Dört mevsim indirim; daha ne olsun?

Bu kampanyalarda bile bile tuzaklarına düşüyoruz, yani pişti oluyoruz.
Ne indirimi?
Önce şişir, sonra indir!
İndirmeden önce sattığında fazlasıyla kâr eden, şimdi %70 indirimle de kâr ediyor.

O zaman?
%70’le de satarken kâr ediyordun da niye %100 satarak insanları kazıklıyordun?
Olmadı, olmadı, denmez mi?
Ama nerede?… Soran kim, soracak kim? Satan memnun, alan memnun; sıkıntı yok (!).

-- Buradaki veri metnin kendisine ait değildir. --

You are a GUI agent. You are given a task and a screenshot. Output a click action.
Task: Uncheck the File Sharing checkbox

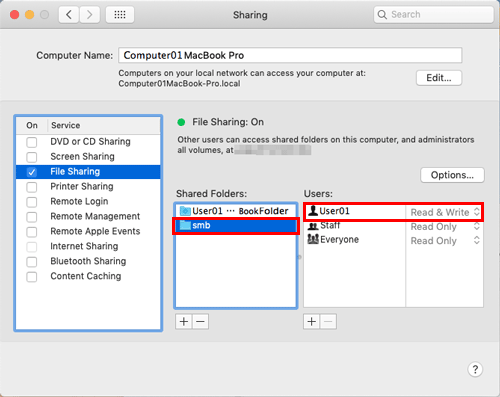tap(32, 172)
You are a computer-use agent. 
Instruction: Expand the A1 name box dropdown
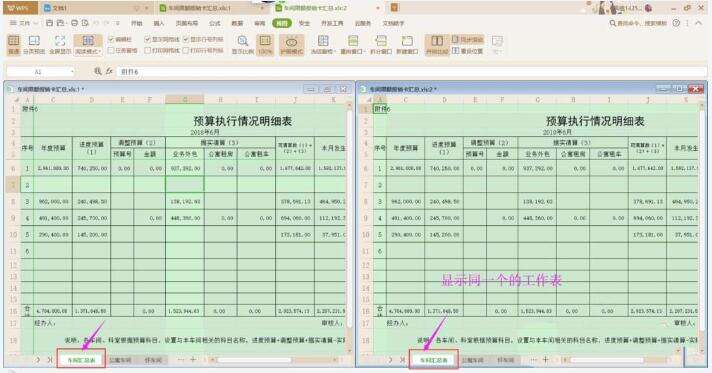pyautogui.click(x=72, y=72)
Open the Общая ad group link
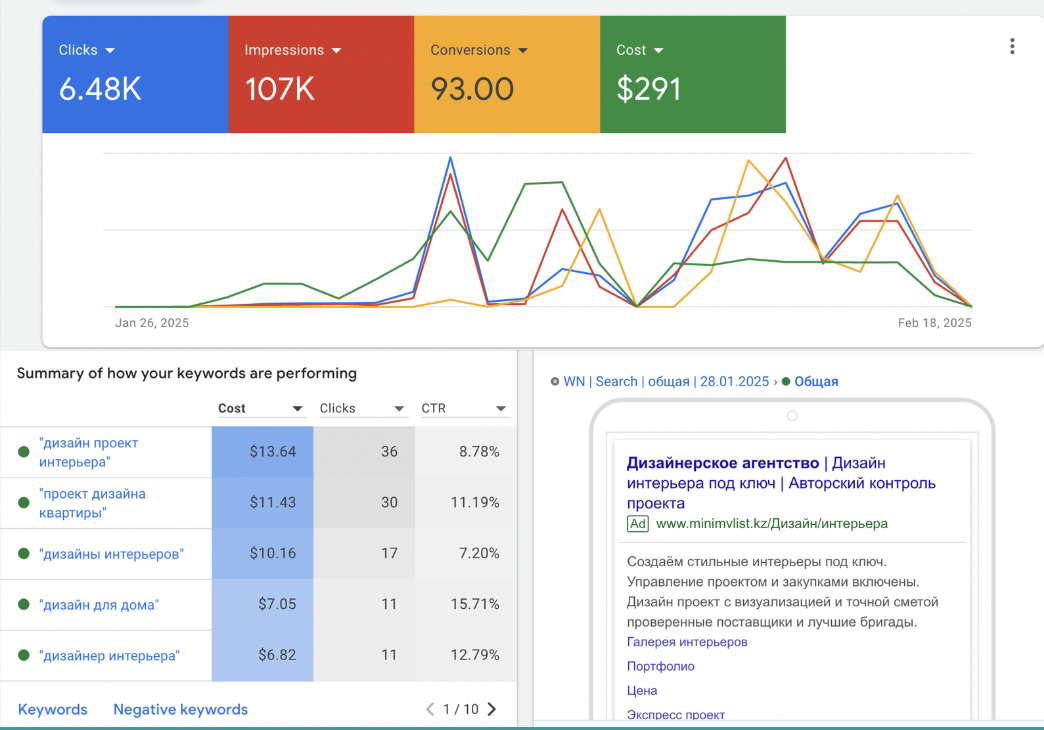Viewport: 1044px width, 730px height. coord(816,381)
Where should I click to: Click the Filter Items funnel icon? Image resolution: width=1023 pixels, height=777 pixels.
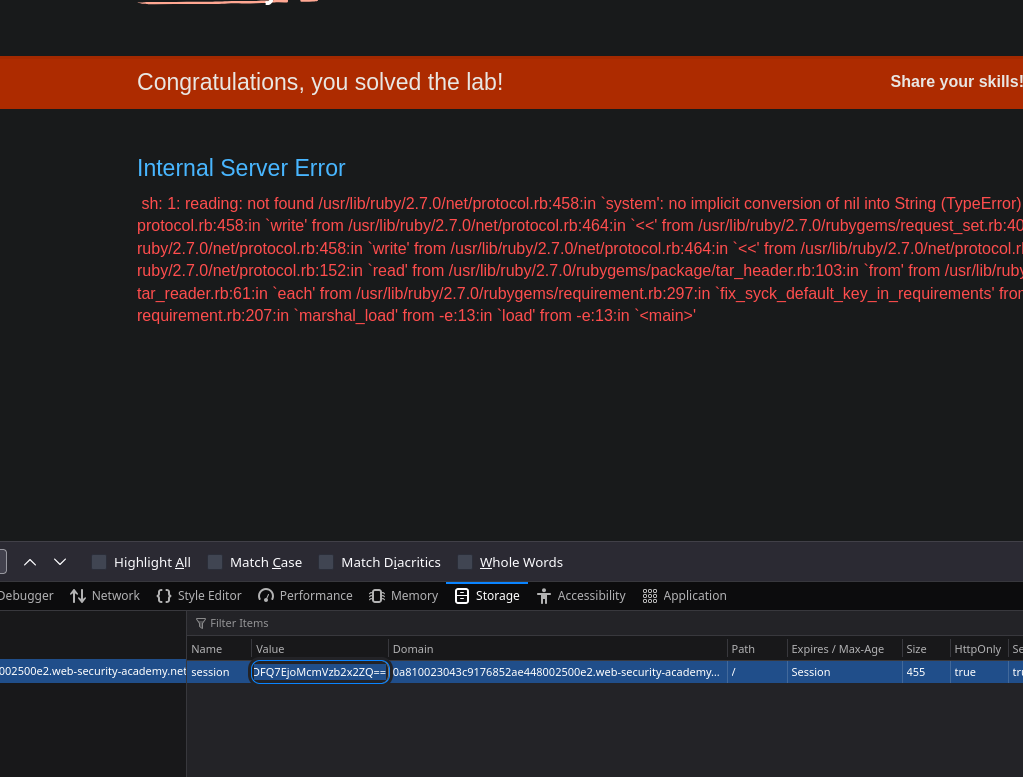(x=201, y=624)
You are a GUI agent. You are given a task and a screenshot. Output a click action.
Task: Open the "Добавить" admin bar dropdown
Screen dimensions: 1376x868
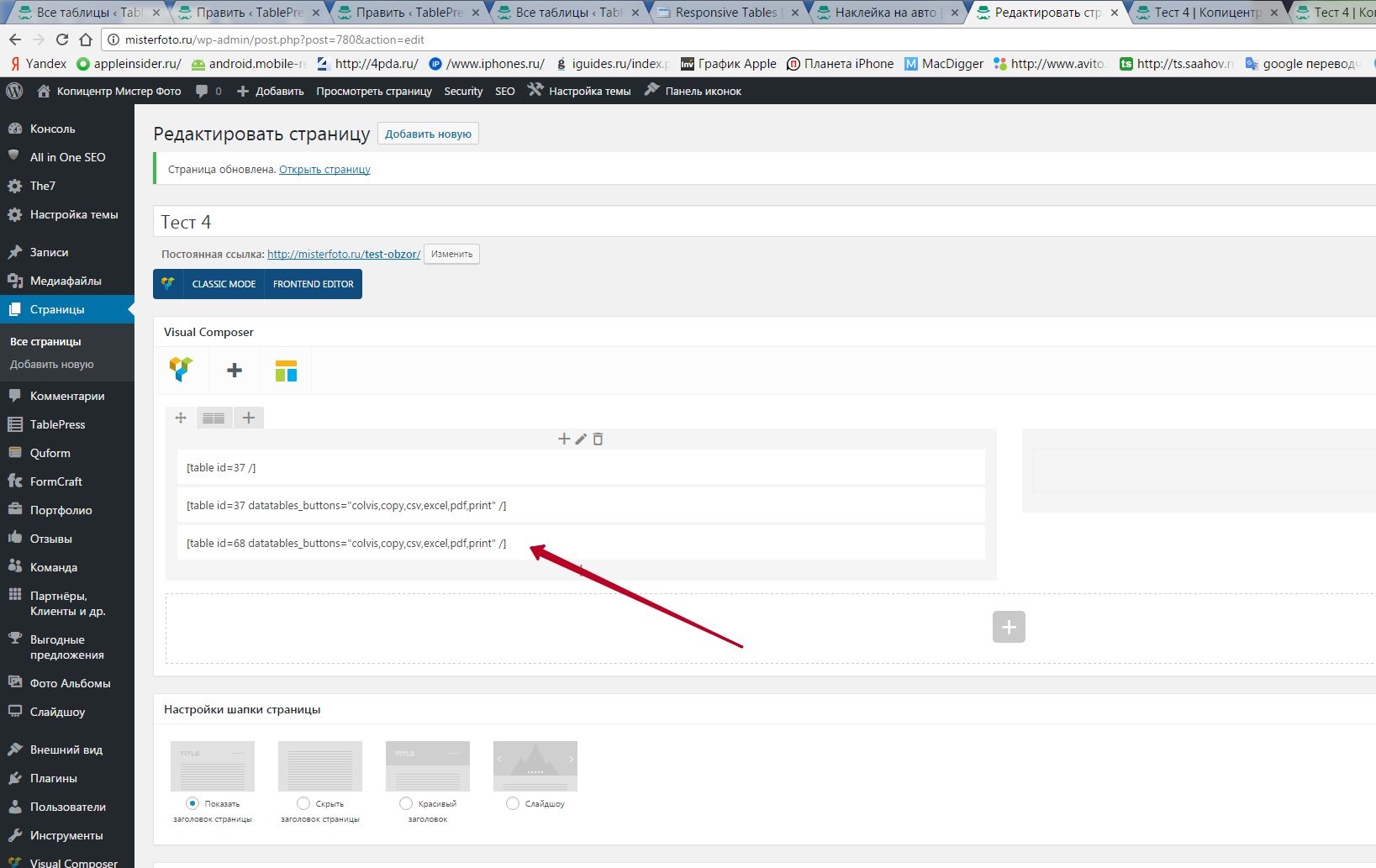(x=271, y=91)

Kandırmacadan başka bir şey değil bana göre.
İndirimlerle insanın ilgisini çekmeye çalışan şirketler, 12 ay indirimle bence güvenilirliğini kaybediyorlar. Markaysa, inandırıcılığını ve güveni kaybediyorlar; farkında değiller.

365 gün indirimin, tüketicide bir karşılığı olmadığını artık anlamalılar.
Vazgeçilmelidir!
Tüketici, günün sonunda bütçesine göre ödediği net fiyata ve ihtiyacını karşılayıp karşılamadığına bakar.
İndirimmiş umurunda değil.
Önemli olan, cebindeki para!

Bazı mağazaların şişirilmiş fiyatlar üzerinden yaptıkları sözde indirimlere…
Bir ürünün fiyatını vitrine koyarak, indirimin tüm ürünlerde yapılıyormuş gibi sunulması, ayrıca bir yöntem ama kazıklama yöntemidir.
İçeri girdiğinizde zaten büyük olasılıkla o ürünün kalmadığını söyleyerek, size farklı ürün alternatifleri sunacaklardır.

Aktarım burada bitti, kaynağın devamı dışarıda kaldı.